§ Task to carry out
The output must match the entries below exactly, with pictures removed.

§ Screenshot grounding data
■ ■ ■ ■
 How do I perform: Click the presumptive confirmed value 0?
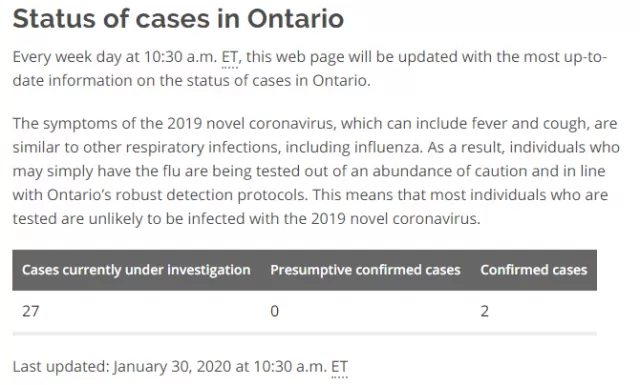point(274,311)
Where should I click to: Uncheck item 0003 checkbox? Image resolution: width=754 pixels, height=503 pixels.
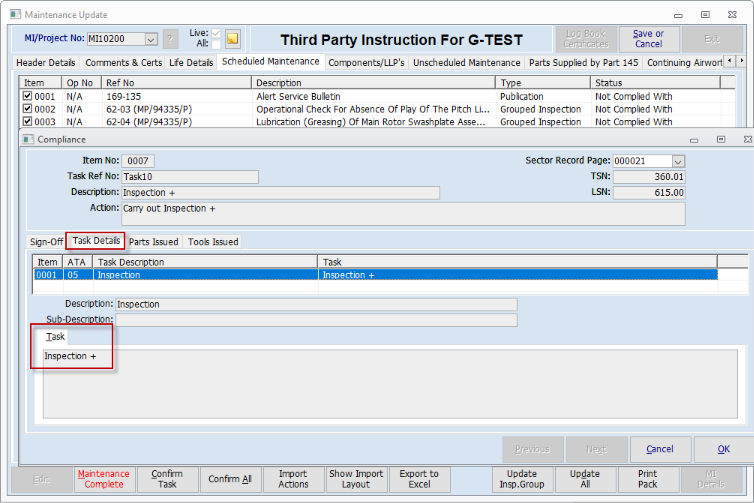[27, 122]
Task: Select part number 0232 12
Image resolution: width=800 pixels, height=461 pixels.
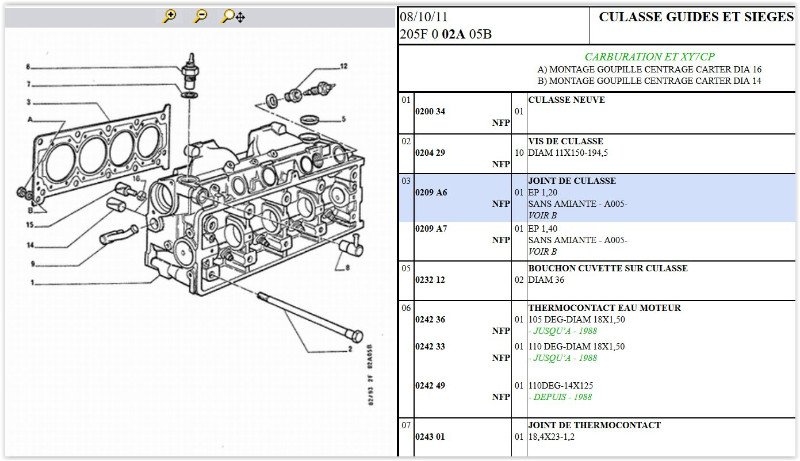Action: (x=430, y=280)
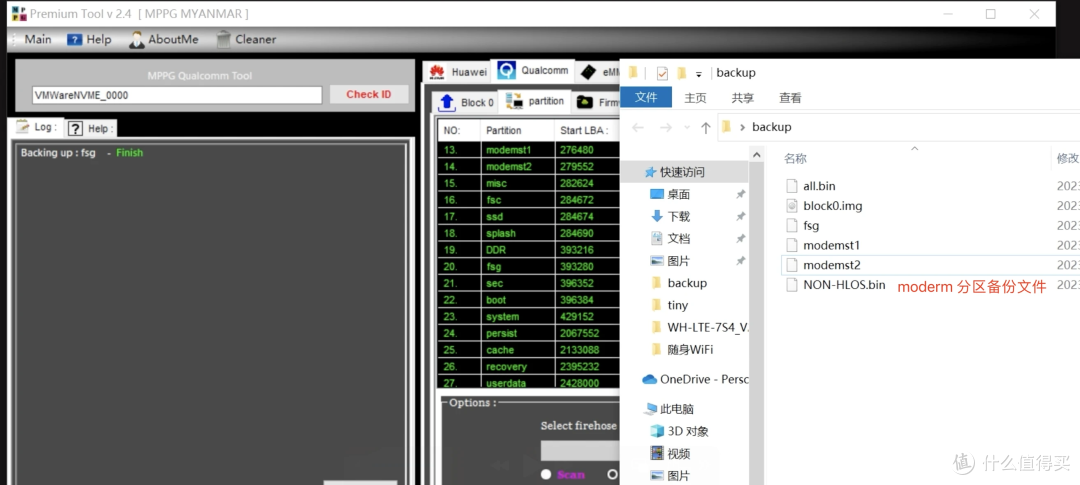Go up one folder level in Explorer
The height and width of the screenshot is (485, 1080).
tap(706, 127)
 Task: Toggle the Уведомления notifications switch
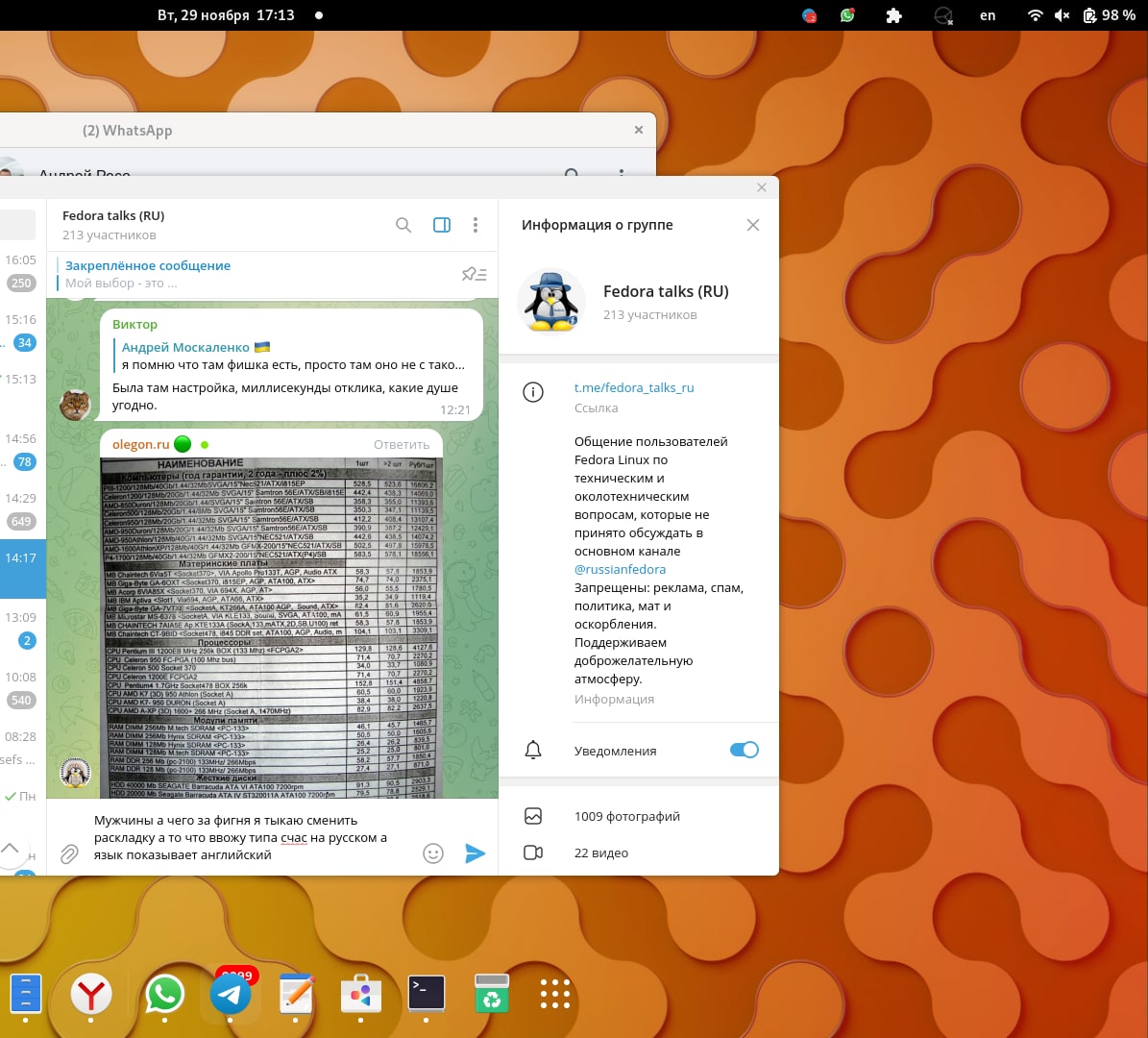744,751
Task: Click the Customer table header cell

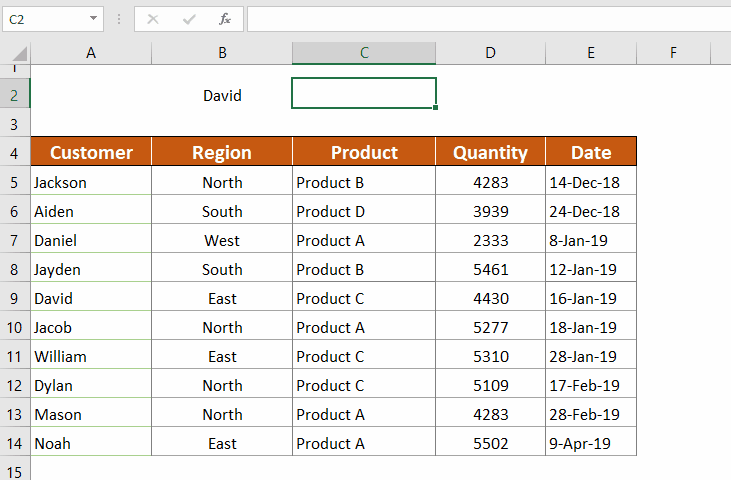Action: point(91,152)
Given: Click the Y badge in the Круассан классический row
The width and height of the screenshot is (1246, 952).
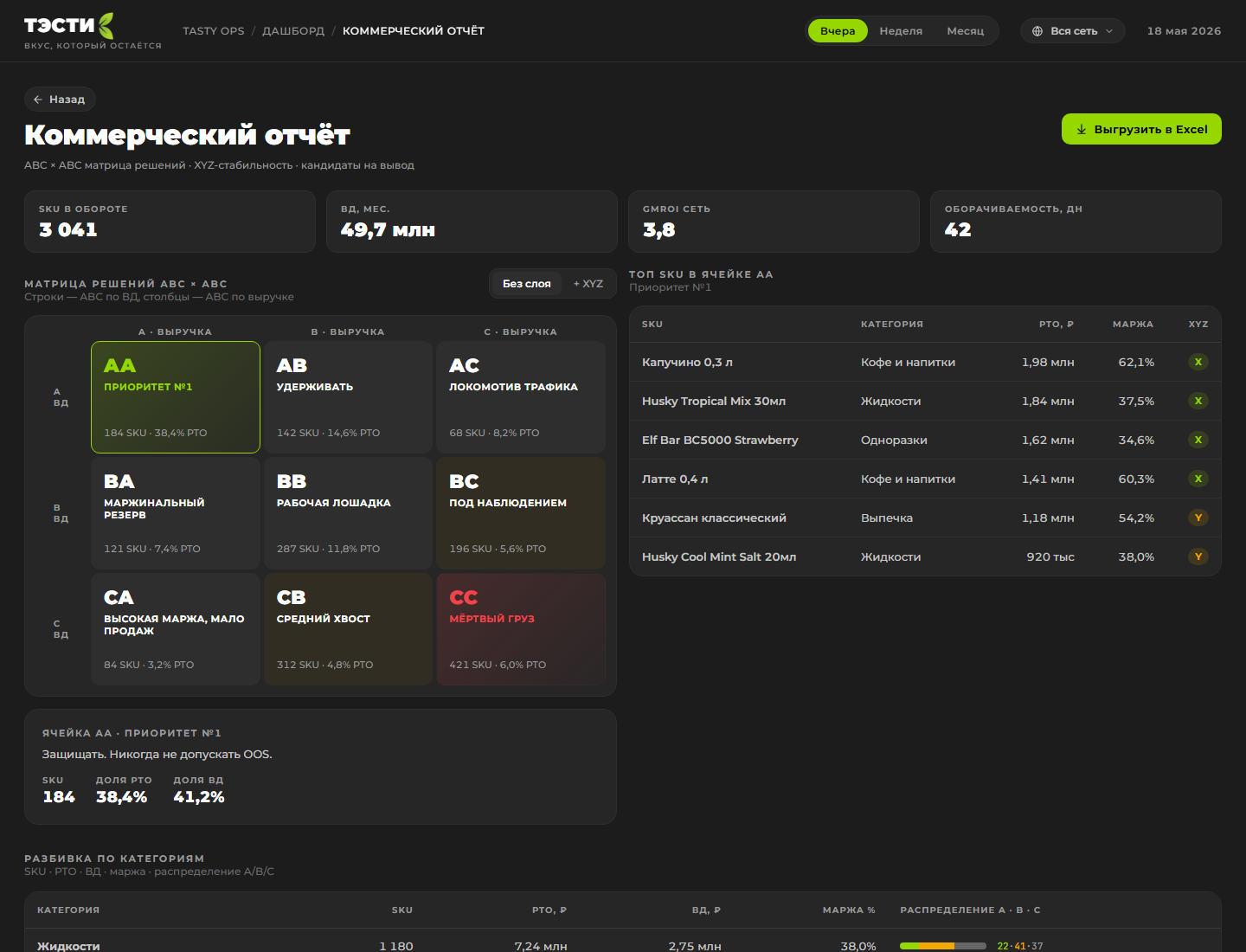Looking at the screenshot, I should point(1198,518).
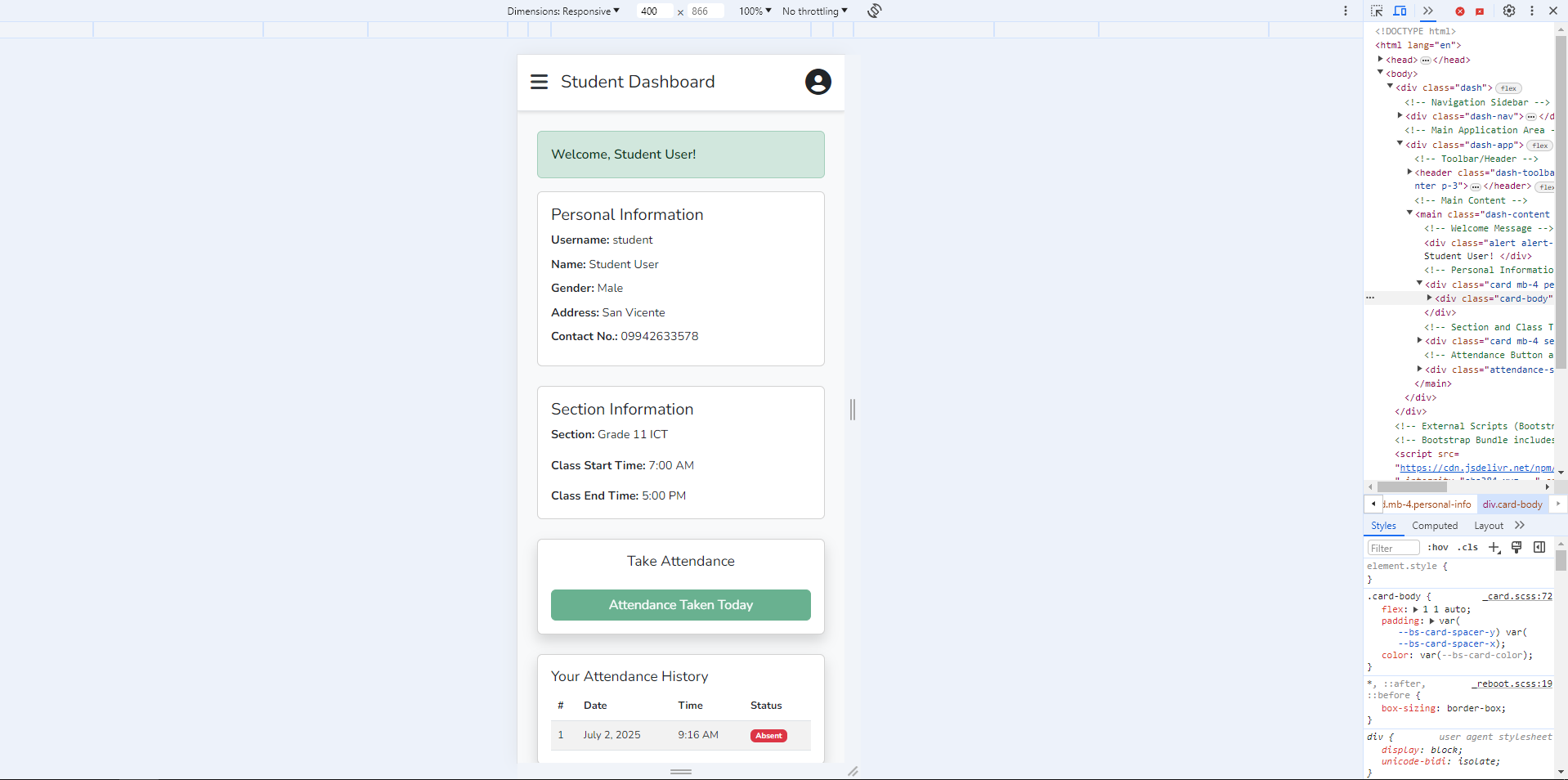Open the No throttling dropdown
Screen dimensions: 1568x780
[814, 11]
■ ■ ■ ■
§ Solution for this exercise
 How do I perform: Click the presumptive confirmed value 0?
point(274,311)
Where should I click to: Uncheck item 0003 checkbox? Image resolution: width=754 pixels, height=503 pixels.
[27, 122]
Task: Select part number 0232 12
Image resolution: width=800 pixels, height=461 pixels.
Action: (x=430, y=280)
Go up one folder level in Explorer
The height and width of the screenshot is (485, 1080).
tap(706, 127)
 Task: Toggle the Уведомления notifications switch
744,751
Task: Click the Customer table header cell

Action: point(91,152)
Given: Click the Y badge in the Круассан классический row
The width and height of the screenshot is (1246, 952).
Looking at the screenshot, I should point(1198,518).
Open the No throttling dropdown
Screen dimensions: 1568x780
[814, 11]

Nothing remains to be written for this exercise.